Cette intrigue sert de prétexte à un feu d’artifice de traits spirituels, saillies drolatiques… dans ce monde prérévolutionnaire où « un vice n’est rien mais un ridicule tue ».
𝗤𝘂𝗲𝗹 𝗲𝘀𝘁 𝗹𝗲 𝗱𝗶𝘀𝗰𝗼𝘂𝗿𝘀 ?
Nous sommes aux deux tiers du film. Interprété par le très regretté Bernard Giraudeau, l’abbé de Villecourt est la coqueluche de Versailles : brillants et souvent cruels, ses mots d’esprit lui valent de présenter au roi et à toute la cour les preuves de l’existence de Dieu. L’extrait du film pastiche ainsi brillamment les prédicateurs et les philosophes du XVIIIe siècle : sur un ton exalté, Villecourt s’attache notamment à démontrer que Dieu existe puisqu’il est sa seule cause – causa sui.
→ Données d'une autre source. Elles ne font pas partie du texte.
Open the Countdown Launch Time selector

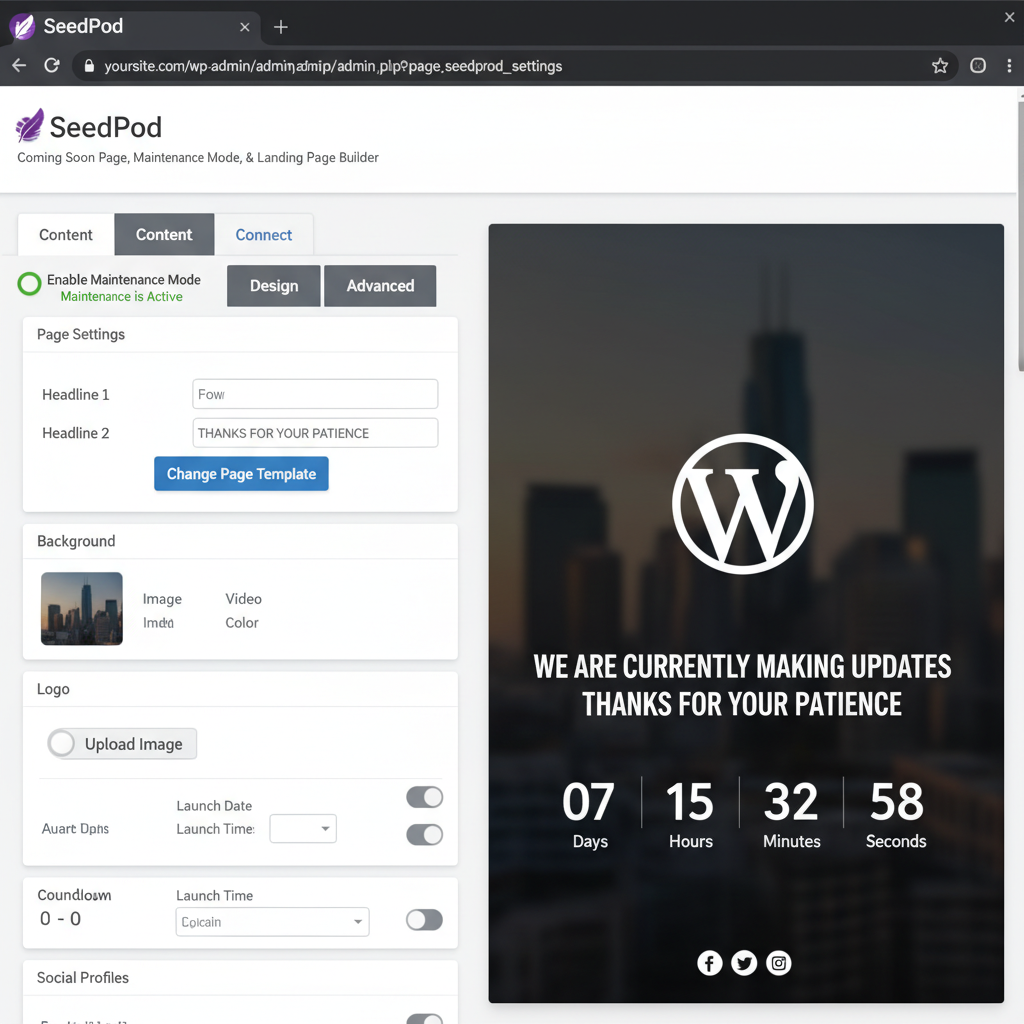[272, 921]
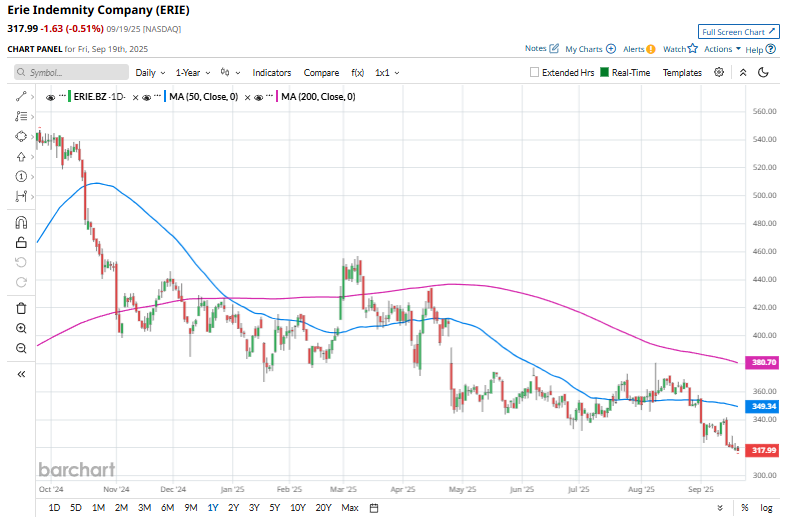Collapse the left drawing tools sidebar

click(21, 374)
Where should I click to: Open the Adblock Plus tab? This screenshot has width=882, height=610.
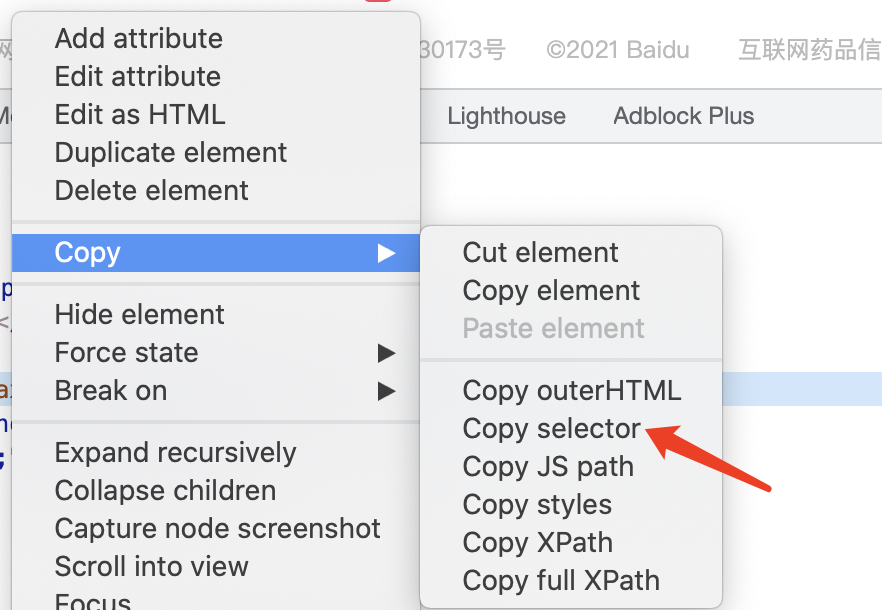pyautogui.click(x=684, y=116)
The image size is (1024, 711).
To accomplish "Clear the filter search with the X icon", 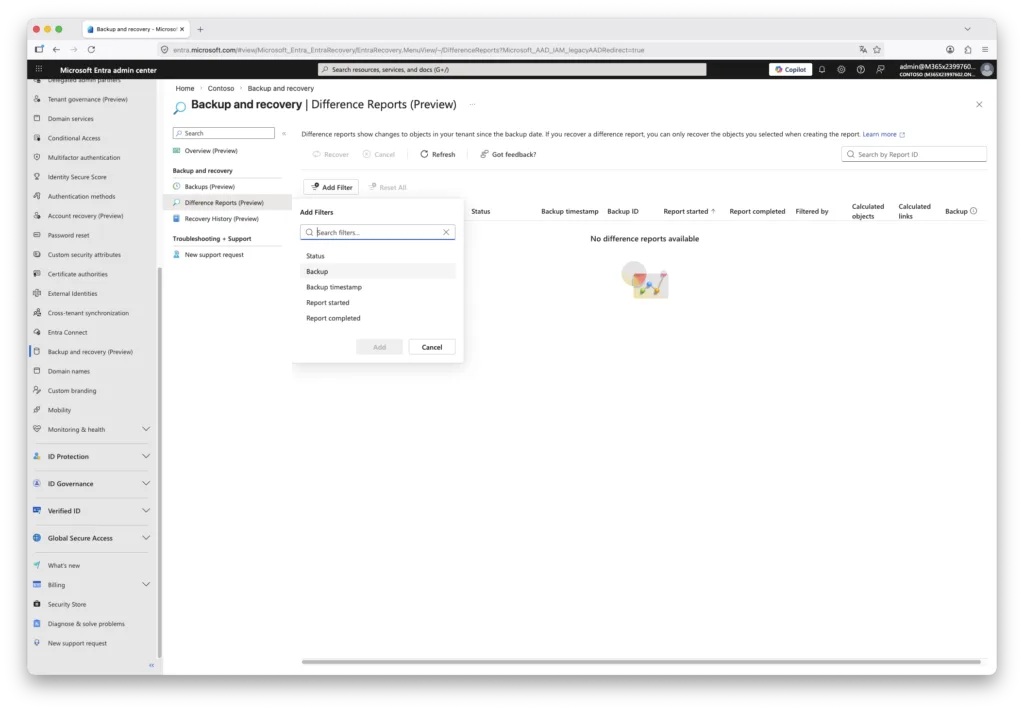I will click(x=446, y=231).
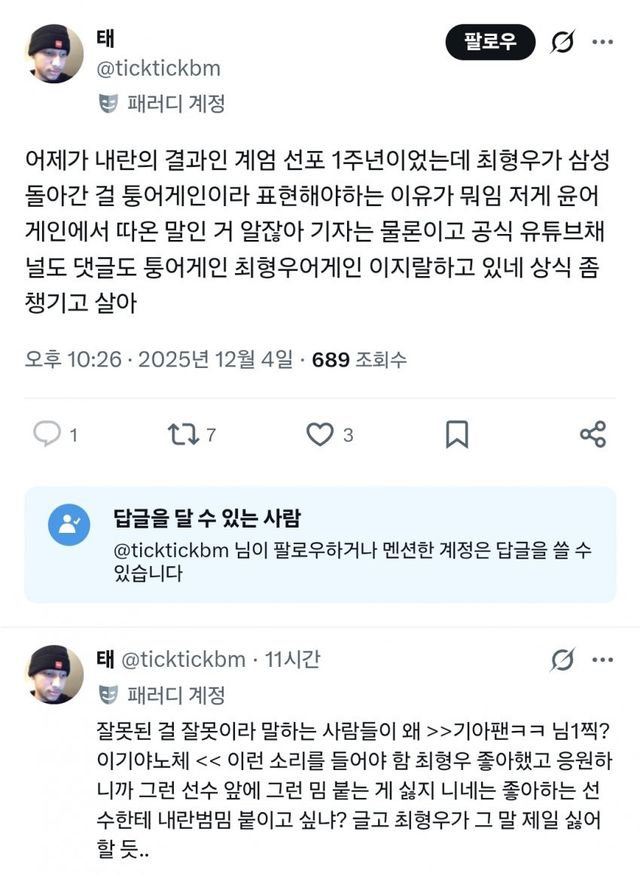Viewport: 640px width, 876px height.
Task: Click the 11시간 timestamp on reply
Action: click(x=292, y=660)
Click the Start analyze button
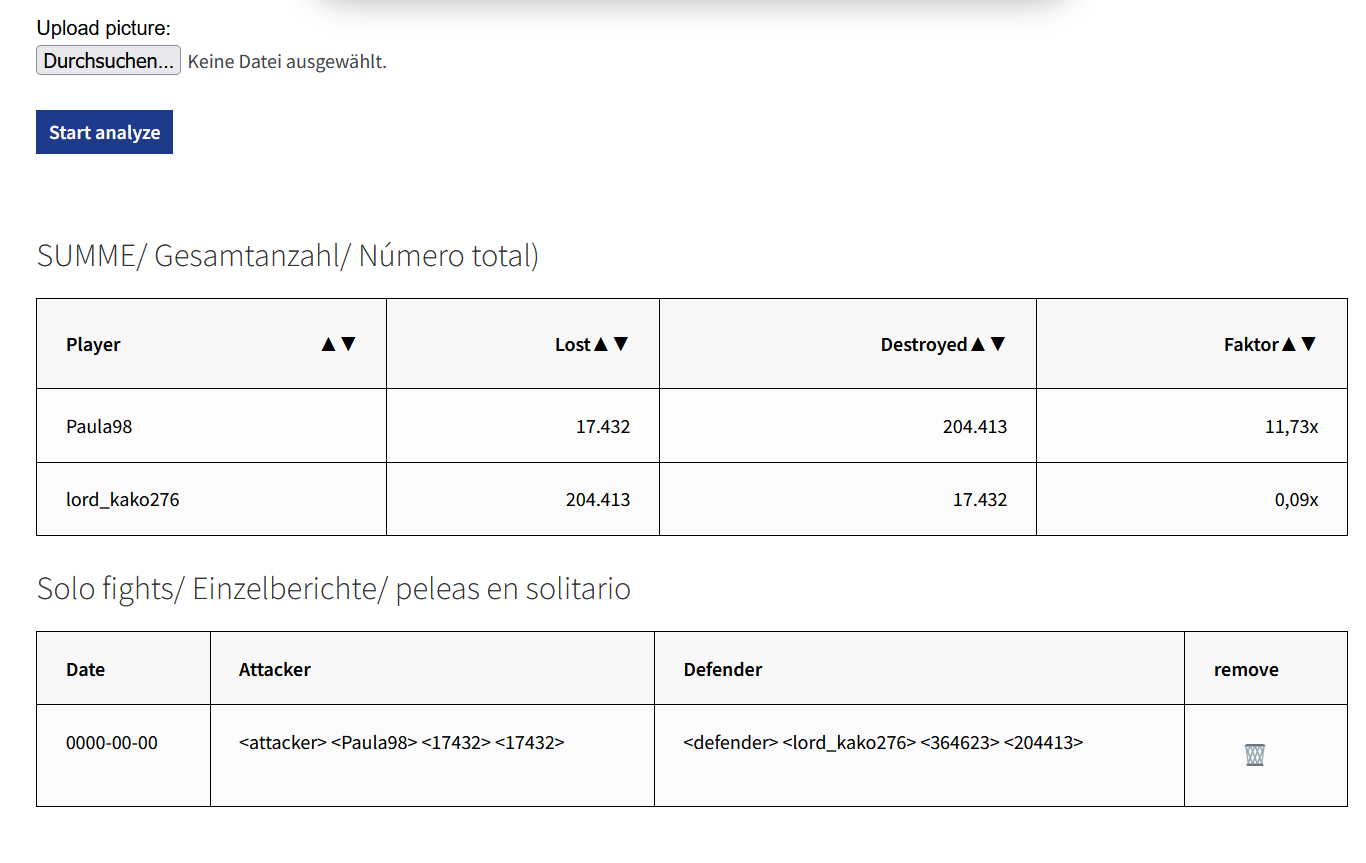The image size is (1366, 863). [104, 132]
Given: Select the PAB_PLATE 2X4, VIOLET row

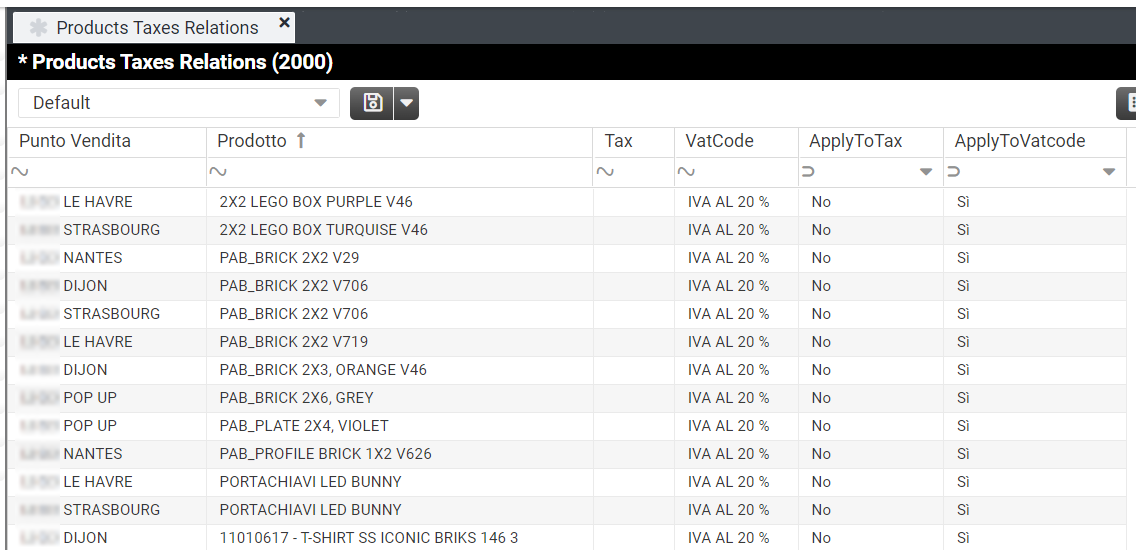Looking at the screenshot, I should coord(304,426).
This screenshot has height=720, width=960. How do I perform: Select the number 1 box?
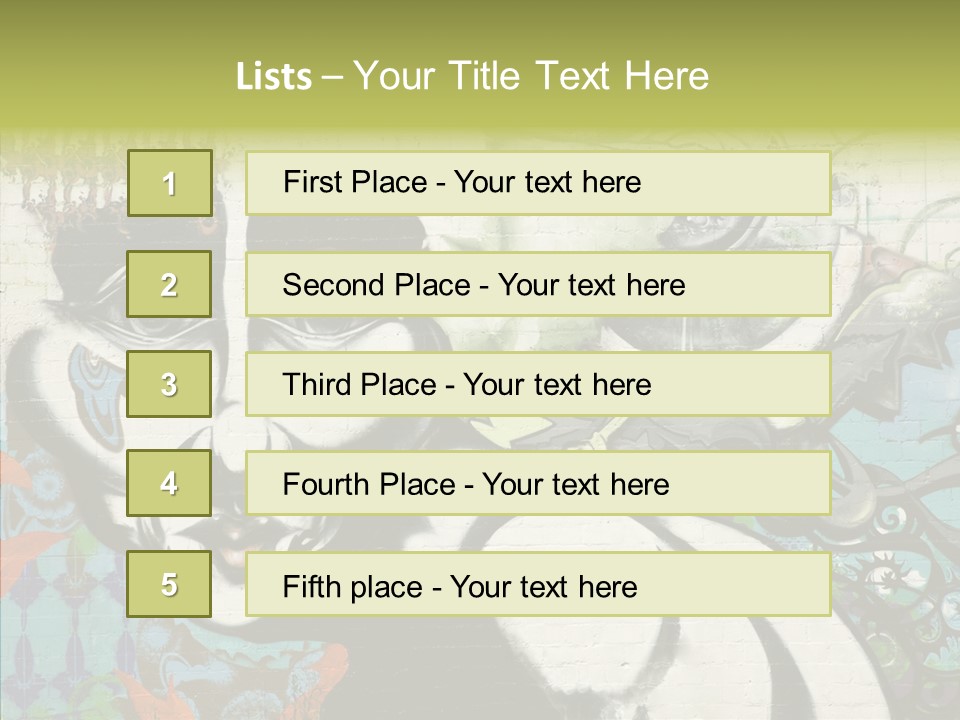point(169,183)
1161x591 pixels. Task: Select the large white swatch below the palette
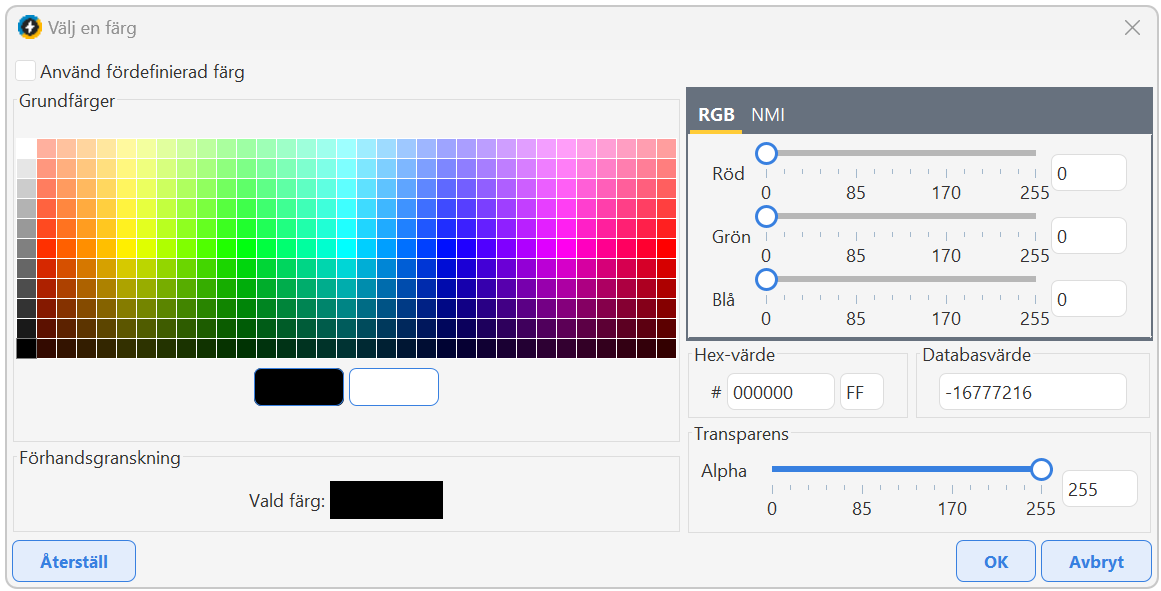394,387
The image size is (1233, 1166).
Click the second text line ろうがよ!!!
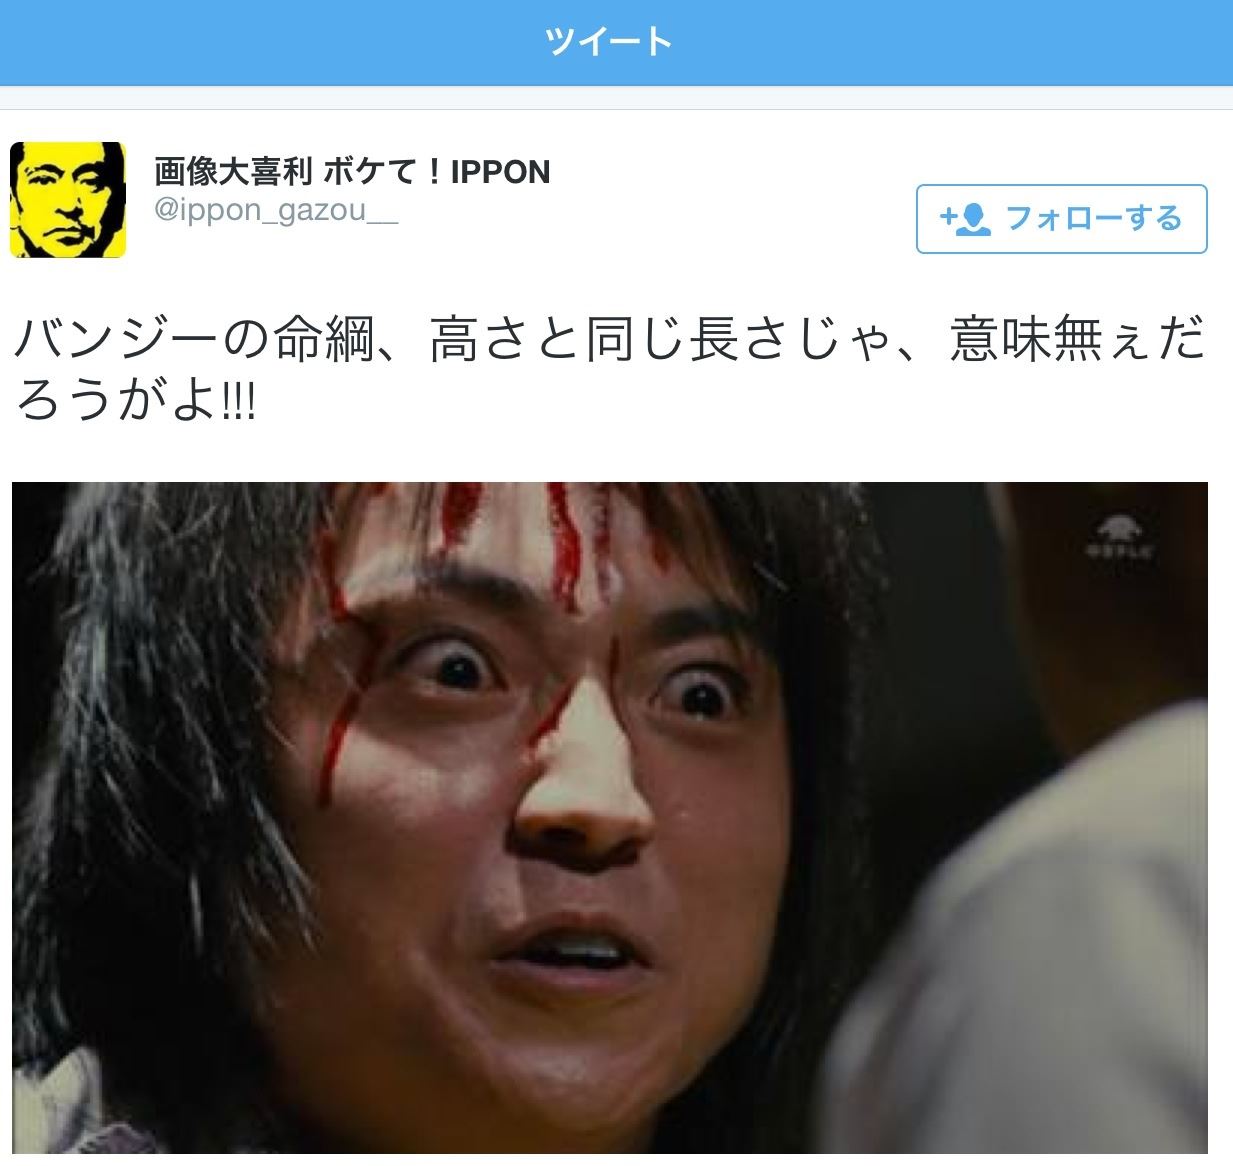coord(136,401)
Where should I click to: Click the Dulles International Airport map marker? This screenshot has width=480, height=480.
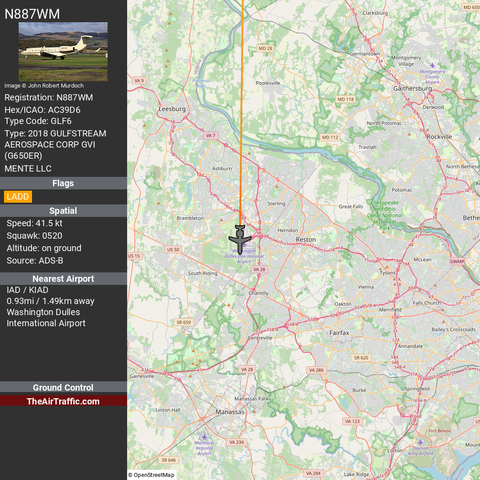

Sous ses dehors imparables, la démonstration fait forte impression à tout l’auditoire. Grisé par son triomphe devant le roi, Villecourt finit cependant par commettre un impair qui provoque sa disgrâce immédiate.
𝗣𝗼𝘂𝗿𝗾𝘂𝗼𝗶 𝗰’𝗲𝘀𝘁 𝗯𝗶𝗲𝗻 ?
Le discours de Villecourt porte les grands thèmes de Ridicule : dans cet extrait comme dans les véritables duels verbaux que se livrent les courtisans, les mots sont chargés. Ils peuvent jeter l’opprobre sur leur auteur juste après l’avoir porté au pinacle.
Surtout, les plumes pourront être sensibles à cette scène qui nous parle de la rhétorique. Le discours prononcé par Villecourt remet en effet en lumière d’anciennes questions : quels liens entre rhétorique et pouvoir ? Ne sert-elle qu’à séduire, voire à tromper un auditoire ou bien permet-elle d’accéder à la vérité ?
Ce débat avait occupé Platon comme Aristote et il n’est pas… ridicule qu’un film vienne nous le rappeler. Grand merci à Patrice Leconte et à tous ses acteurs !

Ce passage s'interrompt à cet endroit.